【東近江】 第64、65次南極地域観測隊に参加した住宅メーカー・ミサワホーム(本社・東京都新宿区)社員によるメディア向けの活動報告が19日、西堀榮三郎記念探検の殿堂(東近江市横溝町)で開かれた。
同社と南極の関わりは、1968年の居住棟の受注からで、以来、昭和基地の新設・メンテナンスを担い、現在は国立極地研究所とJAXA(宇宙航空研究開発機構)の3者共同で移動基地の研究を行っている。同社社員の参加は、1975年の第17次からで、計20人、延べ28人。西堀榮三郎は、同社総合研究所の理事を務め、南極建築のアドバイザーとして関わった。
報告会では、第64次観測隊で越冬を含めて2022年12月下旬~23年2月1日滞在した熊倉聡泰さん(54)、3回目の参加となった63次観測隊で23年11月上旬~24年2月下旬の堀川秀昭さん(51)の2人が登壇した。
この中で熊倉さんは、猛烈な吹雪が起こるブリザードを紹介。
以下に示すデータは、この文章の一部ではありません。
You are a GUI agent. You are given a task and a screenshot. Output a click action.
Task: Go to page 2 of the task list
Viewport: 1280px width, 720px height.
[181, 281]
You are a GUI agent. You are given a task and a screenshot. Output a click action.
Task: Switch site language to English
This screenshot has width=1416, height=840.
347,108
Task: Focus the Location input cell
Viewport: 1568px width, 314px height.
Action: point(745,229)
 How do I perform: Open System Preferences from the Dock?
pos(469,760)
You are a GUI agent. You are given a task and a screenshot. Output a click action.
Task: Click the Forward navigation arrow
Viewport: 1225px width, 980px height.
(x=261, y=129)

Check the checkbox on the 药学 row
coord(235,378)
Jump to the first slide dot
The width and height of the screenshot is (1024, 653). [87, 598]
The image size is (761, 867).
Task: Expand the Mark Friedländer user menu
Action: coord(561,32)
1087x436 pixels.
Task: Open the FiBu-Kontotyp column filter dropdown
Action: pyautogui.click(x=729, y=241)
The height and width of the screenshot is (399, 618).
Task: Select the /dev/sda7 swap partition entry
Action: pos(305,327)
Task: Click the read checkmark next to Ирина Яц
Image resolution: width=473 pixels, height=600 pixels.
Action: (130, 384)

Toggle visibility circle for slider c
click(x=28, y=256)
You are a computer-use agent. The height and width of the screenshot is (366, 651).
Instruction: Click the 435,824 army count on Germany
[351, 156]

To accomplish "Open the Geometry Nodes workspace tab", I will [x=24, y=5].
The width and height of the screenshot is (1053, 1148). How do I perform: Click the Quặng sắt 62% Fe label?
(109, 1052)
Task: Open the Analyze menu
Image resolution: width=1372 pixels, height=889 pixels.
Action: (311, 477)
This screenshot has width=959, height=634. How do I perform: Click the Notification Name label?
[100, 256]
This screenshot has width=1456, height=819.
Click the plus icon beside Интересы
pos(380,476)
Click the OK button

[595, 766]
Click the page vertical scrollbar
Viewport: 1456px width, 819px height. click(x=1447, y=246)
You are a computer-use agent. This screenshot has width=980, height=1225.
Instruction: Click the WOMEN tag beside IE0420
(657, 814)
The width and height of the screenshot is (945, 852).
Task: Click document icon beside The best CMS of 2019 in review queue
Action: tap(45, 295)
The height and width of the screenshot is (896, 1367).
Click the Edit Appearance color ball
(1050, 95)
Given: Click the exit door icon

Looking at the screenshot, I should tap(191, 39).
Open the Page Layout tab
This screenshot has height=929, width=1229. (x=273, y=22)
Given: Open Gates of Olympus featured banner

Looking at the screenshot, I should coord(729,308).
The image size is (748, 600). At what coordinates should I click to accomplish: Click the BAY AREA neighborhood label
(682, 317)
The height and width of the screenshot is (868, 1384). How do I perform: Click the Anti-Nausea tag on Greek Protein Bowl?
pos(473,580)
施設と施設の間にはロープがつながれ、そこに命綱をつけて必ず複数で移動し、風速が強ければ「外出禁止」が出る。
厳しい環境下、目標達成のため協力は不可欠で、西堀語録にある「みんなでやろう 前向きに」を挙げ、「仲間との協力の大切さを伝えたい」と語った。
続いて、堀川さんは、地球の変動を解明するため過去の空気を含んだ氷の柱「アイスコア」を採取する施設建設を報告。欧州のチームは約80万年前の氷を取り出しており、日本はそれよりも古い100万年超を目指している。
堀川さんは活動を振り返り、「チャンスを逃がすな。まず決断せよ、石橋をたたくのはそれからである」と説く西堀語録「石橋をたたけば渡れない」を挙げた。
なお、観測隊に参加した社員は、子どもたちに現地の体験を伝える「南極クラス」を(1)7月20日、(2)8月17日の午後1時半~同3時、同館で開く。講師は熊倉さん。各日40人。申し込みは、同館ホームページ申込フォームから。受付は(1)は7月13日から、(2)は7月20日から。詳細は後日発表する。